What is needed is an exact copy of the lines in the listing below, from the one with "Viewport: 990px width, 436px height." up to and including the one with "The height and width of the screenshot is (323, 545).", with no other lines.

Data supplied:
....

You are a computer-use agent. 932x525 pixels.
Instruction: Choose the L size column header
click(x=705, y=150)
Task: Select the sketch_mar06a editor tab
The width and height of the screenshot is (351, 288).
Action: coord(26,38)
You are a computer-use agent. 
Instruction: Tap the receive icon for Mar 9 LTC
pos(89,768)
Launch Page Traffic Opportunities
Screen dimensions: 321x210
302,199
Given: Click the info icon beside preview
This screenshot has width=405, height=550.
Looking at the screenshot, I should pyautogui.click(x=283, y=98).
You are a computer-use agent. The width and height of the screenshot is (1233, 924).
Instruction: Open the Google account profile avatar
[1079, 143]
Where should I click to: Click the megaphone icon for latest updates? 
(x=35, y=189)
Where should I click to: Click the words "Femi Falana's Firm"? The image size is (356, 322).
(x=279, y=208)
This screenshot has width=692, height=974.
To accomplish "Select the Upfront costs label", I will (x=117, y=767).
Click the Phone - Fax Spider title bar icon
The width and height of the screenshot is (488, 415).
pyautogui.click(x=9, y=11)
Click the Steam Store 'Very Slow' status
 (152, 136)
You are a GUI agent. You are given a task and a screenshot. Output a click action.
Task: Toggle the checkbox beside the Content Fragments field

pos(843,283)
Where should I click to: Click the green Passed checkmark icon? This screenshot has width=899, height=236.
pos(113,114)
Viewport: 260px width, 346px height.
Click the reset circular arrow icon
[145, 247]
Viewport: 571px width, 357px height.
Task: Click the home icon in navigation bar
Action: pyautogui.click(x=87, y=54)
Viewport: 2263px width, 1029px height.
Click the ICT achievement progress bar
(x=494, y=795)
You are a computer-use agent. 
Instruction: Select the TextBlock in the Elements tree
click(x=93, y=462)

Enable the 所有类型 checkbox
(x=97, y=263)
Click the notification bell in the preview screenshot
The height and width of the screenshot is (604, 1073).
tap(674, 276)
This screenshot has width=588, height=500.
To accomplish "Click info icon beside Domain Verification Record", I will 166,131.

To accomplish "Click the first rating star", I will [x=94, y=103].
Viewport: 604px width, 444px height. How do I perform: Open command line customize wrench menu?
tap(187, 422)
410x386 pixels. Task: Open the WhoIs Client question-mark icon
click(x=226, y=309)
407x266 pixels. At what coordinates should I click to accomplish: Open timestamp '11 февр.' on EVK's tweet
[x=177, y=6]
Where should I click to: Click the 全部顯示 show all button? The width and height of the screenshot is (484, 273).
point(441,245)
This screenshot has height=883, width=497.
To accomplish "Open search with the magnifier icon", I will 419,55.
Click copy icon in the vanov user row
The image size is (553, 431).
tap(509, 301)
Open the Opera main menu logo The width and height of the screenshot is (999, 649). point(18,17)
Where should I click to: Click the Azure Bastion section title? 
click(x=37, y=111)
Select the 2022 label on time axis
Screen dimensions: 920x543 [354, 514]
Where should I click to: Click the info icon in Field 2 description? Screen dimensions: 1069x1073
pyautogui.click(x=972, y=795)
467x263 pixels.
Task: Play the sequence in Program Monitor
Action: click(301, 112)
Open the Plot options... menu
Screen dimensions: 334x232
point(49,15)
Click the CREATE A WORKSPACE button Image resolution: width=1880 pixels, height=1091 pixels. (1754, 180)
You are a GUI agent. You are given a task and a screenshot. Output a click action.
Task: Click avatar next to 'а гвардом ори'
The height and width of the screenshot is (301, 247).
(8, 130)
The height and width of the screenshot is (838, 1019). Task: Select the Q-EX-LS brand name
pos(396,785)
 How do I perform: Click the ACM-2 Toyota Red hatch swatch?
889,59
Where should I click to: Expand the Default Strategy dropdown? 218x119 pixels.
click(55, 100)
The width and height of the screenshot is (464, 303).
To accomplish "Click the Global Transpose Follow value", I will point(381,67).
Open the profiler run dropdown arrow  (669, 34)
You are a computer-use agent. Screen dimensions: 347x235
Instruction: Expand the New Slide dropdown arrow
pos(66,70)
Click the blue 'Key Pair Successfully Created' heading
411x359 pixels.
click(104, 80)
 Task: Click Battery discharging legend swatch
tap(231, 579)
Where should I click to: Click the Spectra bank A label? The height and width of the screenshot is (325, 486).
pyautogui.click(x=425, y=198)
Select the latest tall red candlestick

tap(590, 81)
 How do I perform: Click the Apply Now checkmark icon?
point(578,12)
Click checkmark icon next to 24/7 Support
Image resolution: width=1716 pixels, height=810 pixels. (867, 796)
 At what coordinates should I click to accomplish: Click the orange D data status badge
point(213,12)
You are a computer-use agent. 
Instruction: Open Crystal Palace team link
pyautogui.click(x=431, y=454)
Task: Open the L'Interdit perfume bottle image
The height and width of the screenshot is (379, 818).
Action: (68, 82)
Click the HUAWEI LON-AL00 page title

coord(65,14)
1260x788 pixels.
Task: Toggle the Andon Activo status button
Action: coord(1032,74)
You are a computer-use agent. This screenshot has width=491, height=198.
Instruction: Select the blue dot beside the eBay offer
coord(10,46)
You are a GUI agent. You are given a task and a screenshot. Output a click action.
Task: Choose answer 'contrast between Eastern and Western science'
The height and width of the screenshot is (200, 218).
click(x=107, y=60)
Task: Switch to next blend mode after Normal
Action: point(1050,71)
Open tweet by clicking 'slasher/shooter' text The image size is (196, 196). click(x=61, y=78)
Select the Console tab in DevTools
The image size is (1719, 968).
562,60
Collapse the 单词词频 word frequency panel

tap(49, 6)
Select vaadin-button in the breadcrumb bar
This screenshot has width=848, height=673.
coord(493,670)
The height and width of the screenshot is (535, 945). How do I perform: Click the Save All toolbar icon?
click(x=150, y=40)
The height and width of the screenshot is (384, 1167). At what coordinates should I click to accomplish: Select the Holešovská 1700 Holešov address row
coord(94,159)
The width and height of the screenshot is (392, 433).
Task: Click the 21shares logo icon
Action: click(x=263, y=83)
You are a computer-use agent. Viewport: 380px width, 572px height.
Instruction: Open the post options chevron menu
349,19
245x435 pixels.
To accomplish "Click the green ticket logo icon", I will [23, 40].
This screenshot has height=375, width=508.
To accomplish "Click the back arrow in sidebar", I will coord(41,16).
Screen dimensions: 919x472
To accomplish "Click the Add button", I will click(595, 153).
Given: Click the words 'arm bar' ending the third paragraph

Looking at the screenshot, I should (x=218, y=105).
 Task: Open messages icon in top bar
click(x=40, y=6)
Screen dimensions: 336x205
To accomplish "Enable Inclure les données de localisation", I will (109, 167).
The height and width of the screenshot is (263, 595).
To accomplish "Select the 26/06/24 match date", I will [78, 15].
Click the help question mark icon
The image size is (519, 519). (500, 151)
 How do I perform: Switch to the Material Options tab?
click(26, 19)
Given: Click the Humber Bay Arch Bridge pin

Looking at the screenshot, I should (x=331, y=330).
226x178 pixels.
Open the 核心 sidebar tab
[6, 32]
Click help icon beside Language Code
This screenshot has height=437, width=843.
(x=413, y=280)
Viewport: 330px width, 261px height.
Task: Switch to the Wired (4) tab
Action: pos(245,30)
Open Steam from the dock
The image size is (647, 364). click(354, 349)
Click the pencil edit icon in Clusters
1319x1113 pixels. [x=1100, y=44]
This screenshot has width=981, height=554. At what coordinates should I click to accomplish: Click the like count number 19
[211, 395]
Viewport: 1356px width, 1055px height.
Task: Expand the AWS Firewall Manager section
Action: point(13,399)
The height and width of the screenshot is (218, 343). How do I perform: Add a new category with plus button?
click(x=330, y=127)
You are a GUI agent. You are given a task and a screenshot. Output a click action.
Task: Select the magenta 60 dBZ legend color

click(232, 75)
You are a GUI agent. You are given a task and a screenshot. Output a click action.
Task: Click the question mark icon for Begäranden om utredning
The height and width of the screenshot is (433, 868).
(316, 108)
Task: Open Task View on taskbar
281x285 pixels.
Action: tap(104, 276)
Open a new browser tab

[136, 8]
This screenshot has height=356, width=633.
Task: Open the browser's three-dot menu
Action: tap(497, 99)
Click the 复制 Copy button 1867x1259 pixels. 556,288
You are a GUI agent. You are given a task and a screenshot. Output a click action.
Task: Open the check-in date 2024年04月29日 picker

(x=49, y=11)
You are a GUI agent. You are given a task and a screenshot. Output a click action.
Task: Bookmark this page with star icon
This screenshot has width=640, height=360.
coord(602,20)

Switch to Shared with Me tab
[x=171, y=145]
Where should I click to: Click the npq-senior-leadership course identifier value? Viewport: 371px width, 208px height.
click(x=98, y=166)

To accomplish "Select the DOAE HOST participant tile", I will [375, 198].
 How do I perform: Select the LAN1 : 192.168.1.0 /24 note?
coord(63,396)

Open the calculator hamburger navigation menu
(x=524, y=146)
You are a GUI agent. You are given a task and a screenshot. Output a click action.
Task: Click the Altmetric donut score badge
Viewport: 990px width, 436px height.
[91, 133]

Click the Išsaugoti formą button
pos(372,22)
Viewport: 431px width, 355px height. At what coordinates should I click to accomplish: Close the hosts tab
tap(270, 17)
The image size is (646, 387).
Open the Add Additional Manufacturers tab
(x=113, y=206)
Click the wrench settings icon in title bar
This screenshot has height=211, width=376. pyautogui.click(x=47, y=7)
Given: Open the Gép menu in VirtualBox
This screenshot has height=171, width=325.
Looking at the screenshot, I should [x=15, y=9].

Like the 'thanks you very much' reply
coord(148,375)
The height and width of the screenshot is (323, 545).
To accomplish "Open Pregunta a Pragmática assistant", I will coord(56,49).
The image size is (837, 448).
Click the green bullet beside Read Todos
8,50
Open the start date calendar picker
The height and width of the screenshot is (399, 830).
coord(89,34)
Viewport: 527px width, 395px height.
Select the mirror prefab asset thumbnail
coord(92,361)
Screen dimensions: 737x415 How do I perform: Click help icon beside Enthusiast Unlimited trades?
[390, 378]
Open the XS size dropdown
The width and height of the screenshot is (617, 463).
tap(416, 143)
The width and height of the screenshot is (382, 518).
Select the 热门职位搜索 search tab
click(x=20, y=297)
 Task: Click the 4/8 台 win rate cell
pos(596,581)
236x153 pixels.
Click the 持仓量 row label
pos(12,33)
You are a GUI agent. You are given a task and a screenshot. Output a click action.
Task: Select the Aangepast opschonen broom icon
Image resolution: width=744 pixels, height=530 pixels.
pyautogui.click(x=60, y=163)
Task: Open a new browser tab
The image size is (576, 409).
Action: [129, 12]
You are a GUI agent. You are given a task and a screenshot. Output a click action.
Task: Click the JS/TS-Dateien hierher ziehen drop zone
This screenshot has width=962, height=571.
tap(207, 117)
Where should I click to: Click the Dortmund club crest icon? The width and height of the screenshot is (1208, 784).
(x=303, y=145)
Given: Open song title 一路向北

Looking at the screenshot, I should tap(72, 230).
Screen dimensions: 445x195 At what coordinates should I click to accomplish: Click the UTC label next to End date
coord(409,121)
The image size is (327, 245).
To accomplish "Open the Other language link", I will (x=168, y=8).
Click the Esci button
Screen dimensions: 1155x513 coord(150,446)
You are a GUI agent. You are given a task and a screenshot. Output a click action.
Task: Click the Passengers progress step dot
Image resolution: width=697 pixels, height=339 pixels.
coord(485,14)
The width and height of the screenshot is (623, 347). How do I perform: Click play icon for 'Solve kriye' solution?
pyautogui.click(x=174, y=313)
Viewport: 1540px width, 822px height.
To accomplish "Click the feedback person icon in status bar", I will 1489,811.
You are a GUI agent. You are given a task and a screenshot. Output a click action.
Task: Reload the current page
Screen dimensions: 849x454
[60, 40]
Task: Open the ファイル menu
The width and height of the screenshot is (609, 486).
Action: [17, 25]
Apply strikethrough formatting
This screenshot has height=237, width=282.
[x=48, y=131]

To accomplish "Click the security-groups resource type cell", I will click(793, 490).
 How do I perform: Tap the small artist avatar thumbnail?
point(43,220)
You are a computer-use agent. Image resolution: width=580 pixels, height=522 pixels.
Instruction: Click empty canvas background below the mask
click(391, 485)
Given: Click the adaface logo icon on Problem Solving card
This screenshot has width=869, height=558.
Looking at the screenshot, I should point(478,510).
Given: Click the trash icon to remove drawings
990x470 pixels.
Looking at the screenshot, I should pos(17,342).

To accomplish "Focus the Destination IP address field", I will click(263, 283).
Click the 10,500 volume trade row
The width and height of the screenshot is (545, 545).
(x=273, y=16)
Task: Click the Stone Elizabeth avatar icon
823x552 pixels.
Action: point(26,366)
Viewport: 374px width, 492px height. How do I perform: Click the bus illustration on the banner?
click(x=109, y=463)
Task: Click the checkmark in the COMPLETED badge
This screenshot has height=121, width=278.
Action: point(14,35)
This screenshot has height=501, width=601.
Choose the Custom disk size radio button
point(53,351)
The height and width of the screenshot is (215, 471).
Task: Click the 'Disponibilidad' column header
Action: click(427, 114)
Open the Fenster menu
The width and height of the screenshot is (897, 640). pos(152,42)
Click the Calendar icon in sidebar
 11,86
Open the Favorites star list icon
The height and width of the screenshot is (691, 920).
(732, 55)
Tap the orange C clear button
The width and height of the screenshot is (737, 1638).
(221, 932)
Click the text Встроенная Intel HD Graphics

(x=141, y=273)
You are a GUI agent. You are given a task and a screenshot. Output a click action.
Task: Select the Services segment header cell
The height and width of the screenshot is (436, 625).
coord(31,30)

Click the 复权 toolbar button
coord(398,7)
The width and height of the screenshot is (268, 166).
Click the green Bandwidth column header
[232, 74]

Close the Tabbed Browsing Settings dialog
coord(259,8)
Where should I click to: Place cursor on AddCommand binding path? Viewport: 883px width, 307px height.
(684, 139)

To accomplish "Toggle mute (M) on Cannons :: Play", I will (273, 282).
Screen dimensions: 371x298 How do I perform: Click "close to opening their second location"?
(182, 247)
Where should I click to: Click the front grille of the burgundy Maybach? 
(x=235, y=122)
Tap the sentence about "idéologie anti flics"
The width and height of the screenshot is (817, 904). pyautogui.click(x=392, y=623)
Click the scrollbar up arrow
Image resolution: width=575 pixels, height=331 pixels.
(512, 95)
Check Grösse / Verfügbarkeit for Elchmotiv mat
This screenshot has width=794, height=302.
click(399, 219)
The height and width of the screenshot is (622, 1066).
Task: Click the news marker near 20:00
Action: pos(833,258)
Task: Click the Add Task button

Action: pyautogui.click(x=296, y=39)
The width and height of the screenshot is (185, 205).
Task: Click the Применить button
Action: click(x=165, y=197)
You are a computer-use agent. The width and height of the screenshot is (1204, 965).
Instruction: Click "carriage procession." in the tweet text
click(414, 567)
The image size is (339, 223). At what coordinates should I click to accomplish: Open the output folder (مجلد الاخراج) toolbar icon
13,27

....

Response box:
Viewport: 990px width, 436px height.
[91, 133]

Click the Išsaugoti formą button
pos(372,22)
Viewport: 431px width, 355px height. At what coordinates should I click to accomplish: Close the hosts tab
tap(270, 17)
The image size is (646, 387).
Open the Add Additional Manufacturers tab
(x=113, y=206)
Click the wrench settings icon in title bar
This screenshot has height=211, width=376. pyautogui.click(x=47, y=7)
Given: Open the Gép menu in VirtualBox
This screenshot has height=171, width=325.
Looking at the screenshot, I should [x=15, y=9].

Like the 'thanks you very much' reply
coord(148,375)
The height and width of the screenshot is (323, 545).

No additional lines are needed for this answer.